**Goal of the exercise**
A word-for-word reproduction of the listing is required.

**Data for review**
--- START ---
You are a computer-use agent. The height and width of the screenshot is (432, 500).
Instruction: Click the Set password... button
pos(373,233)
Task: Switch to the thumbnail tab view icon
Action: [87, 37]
--- END ---
**Reply to the task**
You are a computer-use agent. The height and width of the screenshot is (432, 500).
Instruction: Click the Set password... button
pos(373,233)
Task: Switch to the thumbnail tab view icon
Action: [87, 37]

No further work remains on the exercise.